*Written exercise*
Please render every line of the material below as a Markdown table with two columns, Number for the row number and Entry for the line. Leave out blank lines.
** begin Data extract **
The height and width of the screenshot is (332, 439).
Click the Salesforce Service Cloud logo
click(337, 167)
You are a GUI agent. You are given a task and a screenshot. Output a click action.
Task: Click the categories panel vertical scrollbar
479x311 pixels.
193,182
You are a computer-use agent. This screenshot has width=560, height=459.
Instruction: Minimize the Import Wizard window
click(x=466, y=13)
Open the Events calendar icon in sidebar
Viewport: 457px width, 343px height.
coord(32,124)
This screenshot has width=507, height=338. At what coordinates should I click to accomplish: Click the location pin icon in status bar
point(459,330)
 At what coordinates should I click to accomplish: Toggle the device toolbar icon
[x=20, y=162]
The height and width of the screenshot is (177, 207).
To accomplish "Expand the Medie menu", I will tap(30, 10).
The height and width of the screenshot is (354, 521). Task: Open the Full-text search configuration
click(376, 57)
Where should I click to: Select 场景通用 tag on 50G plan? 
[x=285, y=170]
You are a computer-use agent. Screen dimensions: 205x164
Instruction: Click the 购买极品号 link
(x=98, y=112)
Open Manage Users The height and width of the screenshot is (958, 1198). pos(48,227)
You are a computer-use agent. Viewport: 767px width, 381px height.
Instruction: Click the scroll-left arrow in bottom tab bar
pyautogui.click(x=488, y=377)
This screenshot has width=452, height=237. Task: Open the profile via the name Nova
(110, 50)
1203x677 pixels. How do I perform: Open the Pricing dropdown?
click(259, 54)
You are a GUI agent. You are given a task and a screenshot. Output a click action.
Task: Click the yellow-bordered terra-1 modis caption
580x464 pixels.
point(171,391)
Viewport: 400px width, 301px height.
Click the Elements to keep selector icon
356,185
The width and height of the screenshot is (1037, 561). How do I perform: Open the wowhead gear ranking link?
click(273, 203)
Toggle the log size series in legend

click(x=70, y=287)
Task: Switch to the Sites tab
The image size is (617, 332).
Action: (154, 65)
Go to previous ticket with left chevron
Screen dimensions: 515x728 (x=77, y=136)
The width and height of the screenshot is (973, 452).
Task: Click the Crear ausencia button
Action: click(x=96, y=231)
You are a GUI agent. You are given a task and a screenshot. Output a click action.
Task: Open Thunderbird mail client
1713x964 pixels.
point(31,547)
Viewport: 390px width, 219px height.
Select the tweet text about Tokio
** end Data extract **
*The response*
| Number | Entry |
|---|---|
| 1 | The height and width of the screenshot is (332, 439). |
| 2 | Click the Salesforce Service Cloud logo |
| 3 | click(337, 167) |
| 4 | You are a GUI agent. You are given a task and a screenshot. Output a click action. |
| 5 | Task: Click the categories panel vertical scrollbar |
| 6 | 479x311 pixels. |
| 7 | 193,182 |
| 8 | You are a computer-use agent. This screenshot has width=560, height=459. |
| 9 | Instruction: Minimize the Import Wizard window |
| 10 | click(x=466, y=13) |
| 11 | Open the Events calendar icon in sidebar |
| 12 | Viewport: 457px width, 343px height. |
| 13 | coord(32,124) |
| 14 | This screenshot has width=507, height=338. At what coordinates should I click to accomplish: Click the location pin icon in status bar |
| 15 | point(459,330) |
| 16 |  At what coordinates should I click to accomplish: Toggle the device toolbar icon |
| 17 | [x=20, y=162] |
| 18 | The height and width of the screenshot is (177, 207). |
| 19 | To accomplish "Expand the Medie menu", I will tap(30, 10). |
| 20 | The height and width of the screenshot is (354, 521). Task: Open the Full-text search configuration |
| 21 | click(376, 57) |
| 22 | Where should I click to: Select 场景通用 tag on 50G plan?  |
| 23 | [x=285, y=170] |
| 24 | You are a computer-use agent. Screen dimensions: 205x164 |
| 25 | Instruction: Click the 购买极品号 link |
| 26 | (x=98, y=112) |
| 27 | Open Manage Users The height and width of the screenshot is (958, 1198). pos(48,227) |
| 28 | You are a computer-use agent. Viewport: 767px width, 381px height. |
| 29 | Instruction: Click the scroll-left arrow in bottom tab bar |
| 30 | pyautogui.click(x=488, y=377) |
| 31 | This screenshot has width=452, height=237. Task: Open the profile via the name Nova |
| 32 | (110, 50) |
| 33 | 1203x677 pixels. How do I perform: Open the Pricing dropdown? |
| 34 | click(259, 54) |
| 35 | You are a GUI agent. You are given a task and a screenshot. Output a click action. |
| 36 | Task: Click the yellow-bordered terra-1 modis caption |
| 37 | 580x464 pixels. |
| 38 | point(171,391) |
| 39 | Viewport: 400px width, 301px height. |
| 40 | Click the Elements to keep selector icon |
| 41 | 356,185 |
| 42 | The width and height of the screenshot is (1037, 561). How do I perform: Open the wowhead gear ranking link? |
| 43 | click(273, 203) |
| 44 | Toggle the log size series in legend |
| 45 | click(x=70, y=287) |
| 46 | Task: Switch to the Sites tab |
| 47 | The image size is (617, 332). |
| 48 | Action: (154, 65) |
| 49 | Go to previous ticket with left chevron |
| 50 | Screen dimensions: 515x728 (x=77, y=136) |
| 51 | The width and height of the screenshot is (973, 452). |
| 52 | Task: Click the Crear ausencia button |
| 53 | Action: click(x=96, y=231) |
| 54 | You are a GUI agent. You are given a task and a screenshot. Output a click action. |
| 55 | Task: Open Thunderbird mail client |
| 56 | 1713x964 pixels. |
| 57 | point(31,547) |
| 58 | Viewport: 390px width, 219px height. |
| 59 | Select the tweet text about Tokio |